> Given text:
* * *
Rodney Pease, 98 expert marksman trained S.D. police

San Diego Union-Tribune, The (CA) - Tuesday, June 19, 2001

When Rodney S. Pease wasn't polishing the pistol-shooting skills of police officers, he was winning marksman medals left and right.

Shooting expertly with either hand, he had won more than 900 medals and trophies by the time he retired in 1950 from his San Diego Police Department post.

He taught his first wife and three daughters to shoot competitively, adding more hardware to the family trophy cases, and he put on exhibitions that smacked of marksmanship magic.

Aiming over his shoulder, using the reflection in a diamond ring on his finger, Mr. Pease could put a pistol bullet through a swinging target. And he simultaneously could shatter two targets blindfolded with a gun in each hand.

Mr. Pease, who also helped build and design the department's pistol range on Federal Boulevard, died June 6 at Lo-Har Lodge in El Cajon. He was 98.

His health had declined since he suffered several fractures in a fall in January, said a daughter, Patricia Owens.

In 1935, while working as a custodian at the Police Department, Mr. Pease qualified on the city civil service examination for firearms instructor. He traded his broom for a pistol and set about creating a firing range on a Depression-era budget.

"Before Rodney, officers were given a gun, a hearty handshake, and sent out to do the job," said Steve Willard, a director of the San Diego Police Museum.

With funds from private shooting lessons he gave to city employees and wood from buildings created for the 1935 California-Pacific Exposition in Balboa Park, Mr. Pease began to create what came to be regarded as one of the finest police pistol ranges in Southern California.

"Some of the labor was provided by trusties from the city jail," Owens said. "They carried rocks from a creek bed down Home Avenue" to the construction site.
* * *
> Material provided:
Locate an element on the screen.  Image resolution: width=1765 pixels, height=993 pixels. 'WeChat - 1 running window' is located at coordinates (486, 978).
* * *
> Exercises to complete:
• A. Below are three statements about the Rodney Pease article. For each one, answer yes or no according to whether it agrees with the article, and quote the deciding words of the article exactly.
(i) Pease retired from the San Diego Police Department in 1950.
(ii) Pease was a patrol officer when he qualified as firearms instructor.
(iii) Wood for the pistol range came from buildings made for the 1935 California-Pacific Exposition.
• B. Quote the Rodney Pease article, beginning at the words that have "His health had" and stopping after "in Southern California.".
• C. Extend the Rodney Pease article from where it stops.

> Task answers:
• A.
(i) Yes: "by the time he retired in 1950 from his San Diego Police Department post."
(ii) No: "while working as a custodian at the Police Department, Mr. Pease qualified on the city civil service examination for firearms instructor."
(iii) Yes: "wood from buildings created for the 1935 California-Pacific Exposition in Balboa Park"

• B.
His health had declined since he suffered several fractures in a fall in January, said a daughter, Patricia Owens.

In 1935, while working as a custodian at the Police Department, Mr. Pease qualified on the city civil service examination for firearms instructor. He traded his broom for a pistol and set about creating a firing range on a Depression-era budget.

"Before Rodney, officers were given a gun, a hearty handshake, and sent out to do the job," said Steve Willard, a director of the San Diego Police Museum.

With funds from private shooting lessons he gave to city employees and wood from buildings created for the 1935 California-Pacific Exposition in Balboa Park, Mr. Pease began to create what came to be regarded as one of the finest police pistol ranges in Southern California.

• C.
Mr. Pease, who also served as the range custodian, built a house on the grounds in which he and his family lived.

With targets almost in their back yard, his wife, Myrtle, and the couple's three daughters polished their sharpshooting skills. By 1949, Myrtle Pease had won three state pistol-shooting titles and more than 200 medals.

Owens, who began shooting at 6, won more than 50 medals by the time she was 11.

"Rodney put his heart and soul in developing different training methods," said Stan Nebedonsky, who retired from the San Diego Police Department as a captain in 1972. "He even had us riding in police cars and firing at targets, and firing from a barricade, then moving on to another. He was quite innovative that way."

After retiring from his civil service post at age 48, Mr. Pease managed rental properties and indulged his passion for hunting. Going after mountain goats, bears, elk, deer and caribou, he hunted in Canada and throughout the West.

Mr. Pease was born in Aiken, S.C., and moved with his family to San Diego at age 7. He attended San Diego Military Academy and San Diego High School, where he met his first wife.

At his father's urging, he studied to become a certified public accountant. But his heart was in firearms and he was more interested in electronics than in numbers.

"He could read a manual and remember everything," Owens said. "He devised an intercom system for the target crews at the pistol range."

Said Barbara Ghosn, another daughter: "If he couldn't find something he wanted, he would invent it. He built backstops that could be used inside a building to trap bullets, and he put in the sound system for Scottish Rite Temple in Mission Valley."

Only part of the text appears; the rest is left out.